Yes,did a semi dealership last 3 seasons


----------



## Theshoemaker (Mar 12, 2009)

What is the "not to be critical" part??


----------



## sidthss (Oct 23, 2009)

Theshoemaker;1062959 said:


> What is the "not to be critical" part??


I didnt want to come across as a dick i guess, there is just a lot of area to pick up a lot of snow if you only want to stack where you have marked. It seems you would be back tracking a ton more than it is worth in my opinion.


----------



## Theshoemaker (Mar 12, 2009)

there really isn't alot of places to put snow without blocking sidewalks. What equipment would you suggest??


----------



## Theshoemaker (Mar 12, 2009)

I also plan on being there from the time there is pushable snow until it subsides, really wont have much chance to accumulate alot.


----------



## csi.northcoast (Aug 7, 2010)

What part of cleveland is it in....(snowbelt or non-snowbelt),, there is not a lot of places to put snow and at night you probally can figure cars in every parking spot. most apartment complexes i use to do wre notoriously cheap.. be careful, you may be able to use a quad for some of the sidewalks also ... good luck


----------



## Theshoemaker (Mar 12, 2009)

Thanks, non-snowbelt north west area.


----------



## csi.northcoast (Aug 7, 2010)

it looks to me like a lot of back dragging in two parts (right center of the map) what is there expectations on salt, how much , how often...you can control some accumilation that way. i think where the snow is going to go is your main issue.


----------



## redman6565 (Jul 14, 2008)

the skid with a 8 ft pusher isn't going to a) stack the snow very high and being that you are limited on grass space, you may want to negotiate removal terms now and b) going to take a while to move one pusher full at a time to stack. 
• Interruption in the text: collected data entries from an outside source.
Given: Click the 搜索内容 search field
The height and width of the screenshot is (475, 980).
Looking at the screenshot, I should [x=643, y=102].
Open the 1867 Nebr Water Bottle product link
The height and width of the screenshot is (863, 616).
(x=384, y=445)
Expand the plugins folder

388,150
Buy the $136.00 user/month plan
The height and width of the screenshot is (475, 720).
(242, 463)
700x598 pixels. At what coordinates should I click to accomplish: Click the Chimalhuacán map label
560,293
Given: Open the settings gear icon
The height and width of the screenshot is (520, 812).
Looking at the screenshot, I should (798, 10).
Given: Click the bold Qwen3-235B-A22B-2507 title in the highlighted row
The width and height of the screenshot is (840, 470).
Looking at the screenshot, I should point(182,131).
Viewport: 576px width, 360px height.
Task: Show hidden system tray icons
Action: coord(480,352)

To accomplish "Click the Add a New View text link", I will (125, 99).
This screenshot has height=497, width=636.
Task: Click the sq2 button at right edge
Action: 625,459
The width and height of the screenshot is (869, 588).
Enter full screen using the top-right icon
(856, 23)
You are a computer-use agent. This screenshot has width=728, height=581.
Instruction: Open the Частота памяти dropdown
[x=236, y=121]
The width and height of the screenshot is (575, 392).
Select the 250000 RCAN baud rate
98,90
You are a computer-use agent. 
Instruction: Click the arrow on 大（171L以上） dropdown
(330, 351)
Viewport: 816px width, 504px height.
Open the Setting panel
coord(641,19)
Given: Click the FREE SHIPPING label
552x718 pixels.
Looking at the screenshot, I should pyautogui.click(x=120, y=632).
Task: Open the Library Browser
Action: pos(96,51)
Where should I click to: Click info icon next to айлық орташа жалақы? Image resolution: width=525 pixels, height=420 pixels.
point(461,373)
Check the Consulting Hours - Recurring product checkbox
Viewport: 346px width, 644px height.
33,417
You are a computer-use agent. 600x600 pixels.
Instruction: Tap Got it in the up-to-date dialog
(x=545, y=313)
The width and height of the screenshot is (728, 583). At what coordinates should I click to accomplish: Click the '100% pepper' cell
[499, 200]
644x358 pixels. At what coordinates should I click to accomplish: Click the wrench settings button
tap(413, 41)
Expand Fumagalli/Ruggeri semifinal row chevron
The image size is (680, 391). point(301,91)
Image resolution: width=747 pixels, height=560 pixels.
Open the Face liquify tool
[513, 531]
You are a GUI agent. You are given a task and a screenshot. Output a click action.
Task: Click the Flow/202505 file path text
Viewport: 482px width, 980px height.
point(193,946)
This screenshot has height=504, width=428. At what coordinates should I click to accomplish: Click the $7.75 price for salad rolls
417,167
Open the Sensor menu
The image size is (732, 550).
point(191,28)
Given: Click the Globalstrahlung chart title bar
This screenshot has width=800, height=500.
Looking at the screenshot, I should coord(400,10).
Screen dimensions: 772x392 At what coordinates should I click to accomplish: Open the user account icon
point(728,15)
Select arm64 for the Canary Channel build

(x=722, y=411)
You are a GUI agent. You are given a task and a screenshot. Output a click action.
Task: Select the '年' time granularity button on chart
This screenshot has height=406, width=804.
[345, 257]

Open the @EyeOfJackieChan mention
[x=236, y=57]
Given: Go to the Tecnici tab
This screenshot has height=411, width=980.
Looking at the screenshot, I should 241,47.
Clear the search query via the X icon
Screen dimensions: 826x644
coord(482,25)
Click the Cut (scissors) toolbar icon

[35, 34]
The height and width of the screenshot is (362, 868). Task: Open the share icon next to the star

no question that you can plow this with one pick up and one skid, but i think it's going to take you more than 3 hours...to be honest. I would add another pick up or else try and add a backhoe.


----------



## viper881 (Jan 14, 2009)

3 hrs seems low. back dragging takes a lot of time yet. I would get a loader or backhoe in there to push some of the snow towards the ends or atleast so you can stack it high. Alot of cars are going to always be there so figure that in your time.


----------



## sk187 (Dec 7, 2006)

I have to agree, the time required with the equipment listed is way to low.

Some of the pushes require going the entire length of the complex to get to the black stacking area.

I lived in a complex like this a while back and it was done with a pickup cutting everything in to the center of all the main drives and a loader with a box pushing it all the way to the stacking areas.

I have no idea what the pay is like here or the size of the lot other than what I can guess from the picture.

My company is does much larger commercial work so I tend to think of everything in loaders so my opinion may be one sided.


----------